◆ TAREFA A
Segundo o trecho citado sobre a tragédia aérea, quantas pessoas morreram no acidente com a aeronave?
◆ TAREFA B
Diga se cada afirmação abaixo está de acordo com o trecho citado sobre a tragédia aérea, respondendo sim ou não e citando as palavras do trecho que decidem a questão.
(i) O Papa Francisco pediu orações pelas vítimas e suas famílias.
(ii) Parte dos ocupantes da aeronave sobreviveu ao acidente.
(iii) A teatralização da tragédia pela imprensa dura apenas algumas horas.

◆ TRECHO CITADO
----------------------------------------

Iniciemos esta reflexão pela seguinte constatação: tudo que é trágico por atacado causa muito, enorme e emotivo impacto na mente e consciência das pessoas. Vejamos o exemplo bem concreto e robusto. O acidente com essa aeronave matou de uma pancada ao solo, tragicamente, 62 pessoas de variadas idades, dos variados estratos sociais, incluindo criancinhas de 4 e 5 anos de idade. O país todo, o mundo, inclusive o Papa Francisco, se comoveu e fez e pediu orações pelas vítimas e famílias.

Ora, pensemos juntos. Causa impacto por alguns fatores. Um deles, as imagens ficam bem documentadas, gravadas para o mundo inteiro assistir, da aeronave desgovernada, se espatifar ao solo, explosão, fumaceira, fogo, labaredas infernais, gritos das pessoas próximas ao trágico acidente e todos mortos, instantaneamente. De imediato, existem um alarde, um apelo emocional de imprensa e mídias sociais, digitais, as descrições sociais das vítimas. Despropositadamente, há uma teatralização da tragédia pela imprensa, que será repicada por dias, semanas. A imprensa no objetivo de audiência.

O Jornalismo, os informativos, via internet, redes sociais, todos vivem dessa audiência, dessa “espetacularização” de fatos anômalos, sinistros, nocivos e fora do comum e do ordinário. E por que dos abalos emocionais às pessoas, a grande parcela da sociedade? Nessas horas e momentos, as pessoas afloram o seu lado humanístico, de altruísmo, de misericórdia. Sentimentos a que se denomina empatia, o se imaginar no lugar da vítima e daqueles familiares.

----------------------------------------

◆ DADOS EXIBIDOS
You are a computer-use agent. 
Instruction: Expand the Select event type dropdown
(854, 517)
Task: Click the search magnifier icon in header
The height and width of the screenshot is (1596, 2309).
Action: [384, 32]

----------------------------------------

◆ RESPOSTA A
62 pessoas.

◆ RESPOSTA B
(i) Sim: "inclusive o Papa Francisco, se comoveu e fez e pediu orações pelas vítimas e famílias".
(ii) Não: "todos mortos, instantaneamente".
(iii) Não: "será repicada por dias, semanas".